TO BE DONE: Using the offer announcement below, decide whether each statement agrees with it: (a) Hercules held 335,000 David Glass Shares before the offer period began; (b) the Offer was announced on 9 July 1997; (c) Eaglet Investment Trust plc gave an undertaking to accept in respect of 180,000 David Glass shares. Answer yes or no for each, and quote the words that decide it.

EXCERPT PROVIDED:
<<<<
RNS No 8959d
DAVID GLASS ASSOCIATES PLC 
19th August 1997

  
                HERCULES PROPERTY SERVICES PLC
      RECOMMENDED OFFER FOR DAVID GLASS ASSOCIATES PLC 
      ACCEPTANCE LEVEL: UNCONDITIONAL AS TO ACCEPTANCES
  
  It was announced by Hercules Property Services PLC
  ("Hercules" or the "Company") on 13 August 1997 that by the
  first closing time and date of the Offer by Hercules for
  David Glass Associates plc ("David Glass")of 3.00 pm on 12
  August 1997, valid acceptances of the Offer had been
  received in respect of 3,276,139 David Glass Shares,
  representing 60.49 per cent. of David Glass' issued share
  capital.
  
  Prior to the offer period which commenced on 9 July 1997
  (the "Offer Period"), Hercules held 335,000 David Glass
  Shares (representing approximately 6.18 per cent. of the
  issued share capital of David Glass).  Hercules has not,
  other than pursuant to the Offer, acquired or agreed to
  acquire any further David Glass Shares during the Offer
  Period. 
   
  Prior to the announcement of the Offer on 22 July 1997,
  Hercules had received undertakings to accept the Offer from
  Eaglet Investment Trust plc in respect of 1,076,000 David
  Glass shares (representing approximately 19.86 per cent. of
  the issued share capital of David Glass), and from David
  Glass, Mr D A Boothman and Mrs B M Boothman in respect of an
  aggregate of 180,000 David Glass Shares (representing
  approximately 3.1 per cent. of the issued share capital of
  David Glass).  Valid acceptances had been received by the
  first closing date in respect of all of the shares subject
  to these undertakings and are included in the above total.
>>>>
RECORDS SHOWN:
<<<<
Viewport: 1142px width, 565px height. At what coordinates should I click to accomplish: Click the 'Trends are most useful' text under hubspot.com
>>>>
<<<<
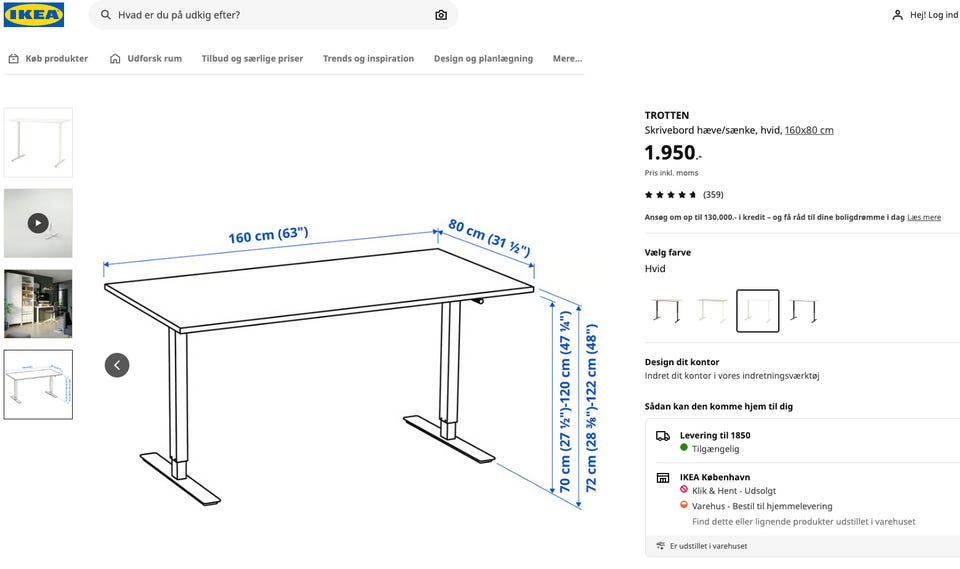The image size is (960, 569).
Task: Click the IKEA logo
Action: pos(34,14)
>>>>
TASK SOLUTION:
(a) Yes: "Prior to the offer period which commenced on 9 July 1997 (the "Offer Period"), Hercules held 335,000 David Glass Shares"
(b) No: "Prior to the announcement of the Offer on 22 July 1997"
(c) No: "from Eaglet Investment Trust plc in respect of 1,076,000 David Glass shares"